Quanto alle fonti di investimento, sempre secondo analisi Ocse, l'1,26% complessivo dell'Italia è diviso principalmente tra lo 0,68% messo sul piatto dalle aziende (business sector), lo 0,35% degli stessi istituti di formazione (higher education sector) e lo 0,19% di origine governativa (government sector). «Scarsi finanziamenti significano scarsa remunerazione e, quindi, un incentivo ad andare altrove. Il problema è che non si riescono ad assorbire giovani altamente qualificati perché non c'è la volontà di pagarli quanto meriterebbero» dice Sdogati.
L'anello mancante tra ricerca e produzione
Il secondo elemento di preoccupazione sta in un “anello mancante” in Italia: il rapporto tra ricerca e produzione, cioè la spinta che la prima potrebbe dare alla seconda. Il ragionamento è lineare, in apparenza: se la ricerca viaggia su buoni livelli, non dovrebbero esserci ritorni sulla produttività generale? «Prima di tutto è bene sottolineare che la “produttività” è un fatto aziendale – fa notare Sdogati -. E comunque non è detto che ci debba essere un rapporto diretto tra ricerca e produzione, perché negli indicatori che si usano per valutare la prima si parla di citazioni da qualsiasi disciplina».

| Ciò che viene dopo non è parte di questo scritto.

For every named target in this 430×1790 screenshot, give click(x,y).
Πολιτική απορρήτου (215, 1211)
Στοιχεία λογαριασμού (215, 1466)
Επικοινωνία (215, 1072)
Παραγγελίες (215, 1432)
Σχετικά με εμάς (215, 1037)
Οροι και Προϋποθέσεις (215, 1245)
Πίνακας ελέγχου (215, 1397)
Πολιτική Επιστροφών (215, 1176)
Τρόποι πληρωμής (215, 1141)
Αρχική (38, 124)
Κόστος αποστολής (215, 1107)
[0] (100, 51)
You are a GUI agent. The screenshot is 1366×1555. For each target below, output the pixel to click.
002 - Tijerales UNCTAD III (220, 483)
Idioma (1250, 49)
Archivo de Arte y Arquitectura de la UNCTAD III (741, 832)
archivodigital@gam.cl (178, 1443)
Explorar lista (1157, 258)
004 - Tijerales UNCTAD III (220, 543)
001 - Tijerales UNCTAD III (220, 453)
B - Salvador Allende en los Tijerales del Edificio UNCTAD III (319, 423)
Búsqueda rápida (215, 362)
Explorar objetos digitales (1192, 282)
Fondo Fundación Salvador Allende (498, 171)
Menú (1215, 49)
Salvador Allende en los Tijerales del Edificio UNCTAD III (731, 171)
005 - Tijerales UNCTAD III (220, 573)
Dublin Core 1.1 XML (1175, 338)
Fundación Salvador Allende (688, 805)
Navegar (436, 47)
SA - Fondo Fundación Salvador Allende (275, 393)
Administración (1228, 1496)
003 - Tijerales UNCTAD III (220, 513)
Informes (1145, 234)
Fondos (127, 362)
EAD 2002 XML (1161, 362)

I problemi tornano a essere la scarsità di risorse per la ricerca e una retribuzione adeguata per chi la fa. Un report a cura del gruppo professionale The European House-Ambrosetti ha messo in luce una correlazione tra i grossi investimenti in R&S e le buone performance produttive di tre industrie ad alta densità di innovazione come biotech, biomedicale e farmacia. Solo in Italia aziende del biotech investono il 30% del fatturato in ricerca (1,5 miliardi nel 2015), contro l'1% medio degli altri settori. Influisce la natura del business, come è ovvio, ma il risultato è quello di un settore con una certa robustezza anti-ciclica: la crescita dell'occupazione è strutturale e ogni nuovo lavoratore ne genera 5 nell'indotto, contro gli 1,6 dei settori tradizionali. E l'80% del personale che si dedica alla ricerca è laureato o in possesso di un titolo di dottorato. «In tutto questo, noi abbiamo ancora difficoltà a far entrare i laureati migliori e sostenere così la ricerca – ricorda Sdogati - Di fronte a un'opportunità come questa, invece, bisognerebbe fare un'operazione di spinta per trattenerli qui».